Anyway, in 2003 the Eastern Corridor study did an updated look at the Spine Line. They actually looked at the capital costs of several options.

One was of just building underground to Oakland, deferring later segments further to Wilkinsburg--that came in at $1.5 billion (all the way to Wilkinsburg was $2.5 billion).

Going underground to Oakland then doing a surface route in Oakland (and abandoning any plan to continue to Wilkinsburg) was $1.2 billion (a savings of $300 million). They were pretty skeptical about this option being a good idea, citing ridership concerns and increased vehicle costs.

Your idea to run surface in the middle with underground on both ends is a little different, but I suspect it would have cost out at around the same $1.2 billion, and would have raised some of the same concerns.

Again, this is all in 2003. Proposed right now, it undoubtedly would be a lot more.

Quote:
allegheny west and manchester are both in the north side and are not precluded from an extension of the existing alignment, neither is chateau.
Right, but that isn't part of the current NSC, and may never happen.

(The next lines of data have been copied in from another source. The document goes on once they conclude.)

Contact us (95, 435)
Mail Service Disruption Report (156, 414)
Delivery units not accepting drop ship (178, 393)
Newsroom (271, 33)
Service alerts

The NSC itself, therefore, is not the same thing as the North Side part of the Spine Line plan, and it will cost more money, which may or may not ever be available, to try to use the NSC to do something equivalent to what the North Side part of the Spine Line would have done.

Quote:
I'm using it as an example, it's you who thinks it's without merit. I guess I hadn't realized no one lives on mt washington
Don't be silly--of course people live on Mt Washington and commute to Downtown.

I just don't understand why you are insisting on using an aerial gondola for that particular purpose as somehow being an obviously better use of the technology. People on Mt. Washington already have the Mon Incline to get down the slope, and from there they can use the T (or walk) to Downtown. This may be an upgradeable transit route, but it hardly represents the same need as, say, upgrading the routes available from the North Side to Oakland.

So it really just strikes me as strange you would look at a North Side to Oakland route in comparison to a Mt Washington to Downtown route, and be more excited about the Mt Washington to Downtown route. And that is really independent of what technology we happen to be talking about.

Quote:
I'm not buying you're numbers mainly.
Here are the numbers I was using (note this is from a person who is actually pretty skeptical about this particular variant):

Aerial Technologies, Lesson 3: BDG « The Gondola Project

There are lots of sources on the less than 1 minute wait time.

Quote:
you're proposing 1 minute headways?
"Headways" is a bit of a funny concept as applied to gondola systems, since in motion, they are attached to the same cable and move at a fixed distance. But yes, they would be leaving/arriving in stations less than one minute apart.